We come to this conclusion willingly, because it would seem to be most inequitable that the representatives of an individual or of a corporation whose business has been wrongfully destroyed shall be denied all remedy because of the death or corporate dissolution of the party they represent.

The second question is more doubtful, but it was held in U. S. v. Daniel, 6 How. 11, 12 L. Ed. 323, an action against the executors of a sheriff for a false return, that .such a cause of action, being ex delicto, would not survive against executors, unless the decedent secured some benefit at the expense of the sufferer. This exception will be a matter of proof, and is not a reason for striking the executors out as parties.

The judgment is reversed.

27 Sup. Ct. 65, 51 L. Ed. 241.






Concurrence Opinion

LEARNED HAND, District Judge.

I concur except that I think we should not review the earlier orders. Such orders as those making pleadings more definite and certain, or numbering the causes of action separately, or granting bill of particulars, should under no circumstances come before this court; they do not involve any final decision on.substantial rights and should be within the power of the court which prepares the cause for trial.
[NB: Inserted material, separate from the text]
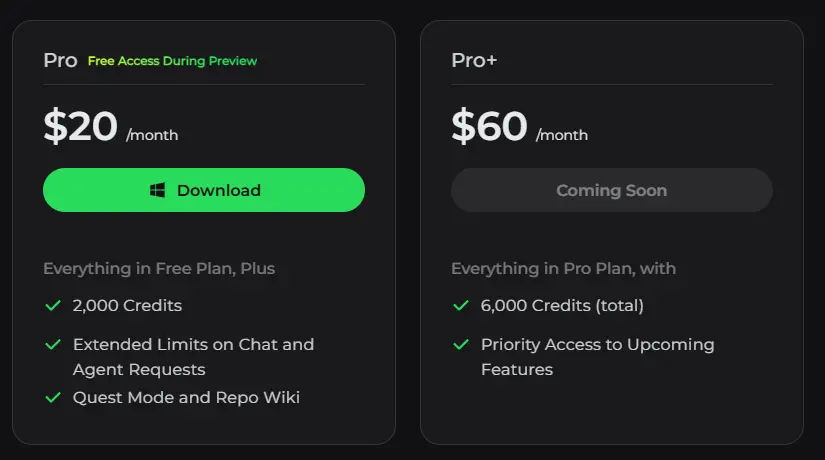Click the Coming Soon button
The image size is (825, 460).
pos(611,190)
An order striking out an allegation from a pleading may, however, go to the merits of the case, and in such a case should be reviewable. If, for example, in the case at bar, the third amended complaint had been sufficient, but only because of some allegation struck out in one of the prior orders, the correctness of so much of that order should be raised. However, the third amended complaint was sufficient as it stood, and it is not necessary to consider whether any allegations struck out earlier were material or not. If any of those allegations were erroneously stricken out, the plaintiff may still offer the proof on the trial, and take an exception to its exclusion. Such an exception will raise not only the technical validity of the order, but, what is much more important, whether the proof excluded was of enough consequence to affect the result; the question will come up like any other exception to the exclusion of evidence. As the case now comes up the orders striking out the allegations are moot, and should not be decided. The question whether by accepting the privilege of amendment conferred by the orders striking out, the plaintiff waived any rights to appeal, was not” urged upon the argument; it should not be decided, in my judgment.